Lancée en 2016 par l’entreprise chinoise ByteDance, Tiktok s’est rapidement fait une place parmi les applications les plus populaires au monde, étant particulièrement prisée par les jeunes générations. Connue pour des vidéos de danse, de musique, des tutoriels et astuces, l’application compte, à ce jour, plus d’un milliard d’utilisateurs actifs à travers le monde. Cependant, derrière ce succès fulgurant se cachent de nombreuses préoccupations. En effet, Tiktok fait l’objet de critiques récurrentes concernant son outil de modération algorithmique opaque, la collecte massive de données personnelles et la protection insuffisante des mineurs. À ce titre, le réseau social chinois est accusé d’exposer les mineurs à de nombreuses vidéos faisant la promotion du suicide. Plusieurs enquêtes ont été ouvertes, notamment par des institutions, et plus récemment, des actions en justice ont été intentées contre l’application.

[Données d'un jeu de pointage]
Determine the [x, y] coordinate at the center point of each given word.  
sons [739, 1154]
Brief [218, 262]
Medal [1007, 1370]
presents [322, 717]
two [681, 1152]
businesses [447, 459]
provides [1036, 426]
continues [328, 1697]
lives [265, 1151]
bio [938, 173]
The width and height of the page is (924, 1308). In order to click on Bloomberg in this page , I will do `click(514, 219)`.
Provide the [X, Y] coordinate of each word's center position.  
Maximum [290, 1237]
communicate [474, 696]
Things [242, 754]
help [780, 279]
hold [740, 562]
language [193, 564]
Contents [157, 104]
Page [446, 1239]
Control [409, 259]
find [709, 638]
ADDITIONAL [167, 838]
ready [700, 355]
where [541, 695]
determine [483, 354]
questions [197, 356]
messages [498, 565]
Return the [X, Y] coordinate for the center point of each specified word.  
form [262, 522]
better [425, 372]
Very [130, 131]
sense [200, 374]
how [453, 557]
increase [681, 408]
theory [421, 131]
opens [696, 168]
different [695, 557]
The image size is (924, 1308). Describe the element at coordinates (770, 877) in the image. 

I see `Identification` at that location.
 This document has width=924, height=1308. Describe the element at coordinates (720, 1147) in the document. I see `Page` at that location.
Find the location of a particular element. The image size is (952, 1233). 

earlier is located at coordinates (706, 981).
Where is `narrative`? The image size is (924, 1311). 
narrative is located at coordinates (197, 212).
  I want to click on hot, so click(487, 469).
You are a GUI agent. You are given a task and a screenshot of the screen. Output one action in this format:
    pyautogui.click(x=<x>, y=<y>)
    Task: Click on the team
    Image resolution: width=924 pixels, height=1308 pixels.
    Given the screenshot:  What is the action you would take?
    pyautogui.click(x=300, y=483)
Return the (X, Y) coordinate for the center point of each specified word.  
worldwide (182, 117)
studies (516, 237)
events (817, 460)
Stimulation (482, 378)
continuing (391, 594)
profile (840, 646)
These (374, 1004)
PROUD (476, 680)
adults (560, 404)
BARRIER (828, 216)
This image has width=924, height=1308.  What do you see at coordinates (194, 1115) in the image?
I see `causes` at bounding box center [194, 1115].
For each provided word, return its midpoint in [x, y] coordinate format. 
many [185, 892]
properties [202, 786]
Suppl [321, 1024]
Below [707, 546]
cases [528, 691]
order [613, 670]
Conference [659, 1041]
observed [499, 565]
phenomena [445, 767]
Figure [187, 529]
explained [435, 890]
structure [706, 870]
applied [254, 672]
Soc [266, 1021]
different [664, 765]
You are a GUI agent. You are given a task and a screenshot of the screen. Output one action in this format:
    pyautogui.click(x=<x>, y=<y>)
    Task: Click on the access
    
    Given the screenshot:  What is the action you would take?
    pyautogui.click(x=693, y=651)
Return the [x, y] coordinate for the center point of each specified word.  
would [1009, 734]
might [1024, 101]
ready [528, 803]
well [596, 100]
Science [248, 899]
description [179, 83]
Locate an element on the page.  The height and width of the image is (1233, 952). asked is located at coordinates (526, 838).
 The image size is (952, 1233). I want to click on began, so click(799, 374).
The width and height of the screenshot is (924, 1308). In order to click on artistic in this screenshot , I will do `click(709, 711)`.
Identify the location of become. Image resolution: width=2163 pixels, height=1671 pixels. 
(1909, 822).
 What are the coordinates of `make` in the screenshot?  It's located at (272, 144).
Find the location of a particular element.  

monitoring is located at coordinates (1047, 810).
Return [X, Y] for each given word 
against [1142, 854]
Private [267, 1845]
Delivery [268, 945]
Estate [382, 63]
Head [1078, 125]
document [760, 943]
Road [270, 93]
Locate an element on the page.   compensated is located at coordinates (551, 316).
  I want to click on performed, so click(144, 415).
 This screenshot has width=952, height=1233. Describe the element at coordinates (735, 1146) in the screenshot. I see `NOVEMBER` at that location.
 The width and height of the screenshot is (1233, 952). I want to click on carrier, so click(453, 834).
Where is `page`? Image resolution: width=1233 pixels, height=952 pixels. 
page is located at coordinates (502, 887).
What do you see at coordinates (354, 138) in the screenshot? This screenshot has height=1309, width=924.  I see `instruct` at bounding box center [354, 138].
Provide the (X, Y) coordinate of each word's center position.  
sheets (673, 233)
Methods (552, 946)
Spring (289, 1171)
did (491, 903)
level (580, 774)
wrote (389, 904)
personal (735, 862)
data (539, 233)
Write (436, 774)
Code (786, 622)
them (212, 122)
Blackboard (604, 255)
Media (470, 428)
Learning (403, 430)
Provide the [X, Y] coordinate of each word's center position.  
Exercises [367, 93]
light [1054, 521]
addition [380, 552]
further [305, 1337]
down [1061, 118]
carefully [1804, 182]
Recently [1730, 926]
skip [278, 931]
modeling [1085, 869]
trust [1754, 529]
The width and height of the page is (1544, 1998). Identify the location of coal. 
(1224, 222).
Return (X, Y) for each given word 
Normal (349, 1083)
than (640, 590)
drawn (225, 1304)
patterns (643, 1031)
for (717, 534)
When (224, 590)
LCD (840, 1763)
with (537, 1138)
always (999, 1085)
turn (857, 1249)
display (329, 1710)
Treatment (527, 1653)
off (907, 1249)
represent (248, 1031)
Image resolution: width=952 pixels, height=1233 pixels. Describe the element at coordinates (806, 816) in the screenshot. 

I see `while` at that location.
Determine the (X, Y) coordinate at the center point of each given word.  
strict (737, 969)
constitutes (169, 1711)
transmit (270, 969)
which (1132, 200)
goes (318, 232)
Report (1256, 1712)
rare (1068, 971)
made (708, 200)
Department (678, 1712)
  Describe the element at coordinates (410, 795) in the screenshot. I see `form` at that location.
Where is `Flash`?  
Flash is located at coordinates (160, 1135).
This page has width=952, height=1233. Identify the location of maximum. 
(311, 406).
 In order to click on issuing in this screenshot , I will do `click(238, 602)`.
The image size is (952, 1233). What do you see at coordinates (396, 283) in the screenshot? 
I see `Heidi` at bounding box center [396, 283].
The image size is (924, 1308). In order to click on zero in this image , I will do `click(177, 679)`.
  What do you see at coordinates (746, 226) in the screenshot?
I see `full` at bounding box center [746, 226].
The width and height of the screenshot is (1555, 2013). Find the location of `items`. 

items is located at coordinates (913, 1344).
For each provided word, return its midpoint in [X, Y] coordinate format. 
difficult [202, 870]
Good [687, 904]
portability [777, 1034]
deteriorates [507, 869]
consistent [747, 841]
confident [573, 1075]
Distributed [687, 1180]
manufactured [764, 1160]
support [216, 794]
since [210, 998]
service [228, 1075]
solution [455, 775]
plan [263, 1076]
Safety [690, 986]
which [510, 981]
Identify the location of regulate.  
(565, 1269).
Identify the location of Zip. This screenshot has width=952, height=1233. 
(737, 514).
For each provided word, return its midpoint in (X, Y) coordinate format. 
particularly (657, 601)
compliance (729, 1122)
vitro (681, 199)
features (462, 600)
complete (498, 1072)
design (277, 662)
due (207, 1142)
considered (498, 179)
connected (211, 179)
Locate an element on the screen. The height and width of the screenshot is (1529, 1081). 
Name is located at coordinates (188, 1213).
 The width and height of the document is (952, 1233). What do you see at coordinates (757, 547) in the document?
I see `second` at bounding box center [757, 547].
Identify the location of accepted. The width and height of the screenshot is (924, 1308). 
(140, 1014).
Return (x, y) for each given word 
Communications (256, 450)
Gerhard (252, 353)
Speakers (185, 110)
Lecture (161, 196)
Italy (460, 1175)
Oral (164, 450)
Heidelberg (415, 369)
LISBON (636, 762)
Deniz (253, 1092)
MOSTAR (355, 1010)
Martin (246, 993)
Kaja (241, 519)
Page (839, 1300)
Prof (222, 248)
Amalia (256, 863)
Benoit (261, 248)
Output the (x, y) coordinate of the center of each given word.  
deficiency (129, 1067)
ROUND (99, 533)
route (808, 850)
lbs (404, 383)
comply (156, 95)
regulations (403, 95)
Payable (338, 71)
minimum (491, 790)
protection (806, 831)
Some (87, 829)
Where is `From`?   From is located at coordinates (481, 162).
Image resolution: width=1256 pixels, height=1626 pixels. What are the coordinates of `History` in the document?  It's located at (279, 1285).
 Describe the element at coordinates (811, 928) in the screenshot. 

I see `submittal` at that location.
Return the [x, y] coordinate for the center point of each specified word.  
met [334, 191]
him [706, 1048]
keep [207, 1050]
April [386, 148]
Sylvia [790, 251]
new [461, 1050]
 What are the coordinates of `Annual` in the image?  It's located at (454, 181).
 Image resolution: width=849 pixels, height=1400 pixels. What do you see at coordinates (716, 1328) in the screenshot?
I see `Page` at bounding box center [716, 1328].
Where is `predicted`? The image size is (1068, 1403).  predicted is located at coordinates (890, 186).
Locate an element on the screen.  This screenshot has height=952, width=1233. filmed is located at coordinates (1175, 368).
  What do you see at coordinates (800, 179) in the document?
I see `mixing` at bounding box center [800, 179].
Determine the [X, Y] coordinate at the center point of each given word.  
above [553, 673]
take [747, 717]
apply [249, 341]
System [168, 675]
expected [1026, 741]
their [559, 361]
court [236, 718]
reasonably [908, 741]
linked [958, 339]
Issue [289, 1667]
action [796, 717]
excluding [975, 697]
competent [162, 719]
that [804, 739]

CONSIGNE DE L'EXERCICE:
Répondez, s'il vous plaît, à ces questions sur l'extrait consacré à TikTok :
1. En quelle année et par quelle entreprise l'application a-t-elle été lancée ?
2. Combien d'utilisateurs actifs compte-t-elle à travers le monde ?
3. Quelles sont les trois critiques récurrentes dont elle fait l'objet ?

RÉPONSE ATTENDUE:
1. En 2016, par l'entreprise chinoise ByteDance.
2. Plus d'un milliard.
3. Son outil de modération algorithmique opaque, la collecte massive de données personnelles et la protection insuffisante des mineurs.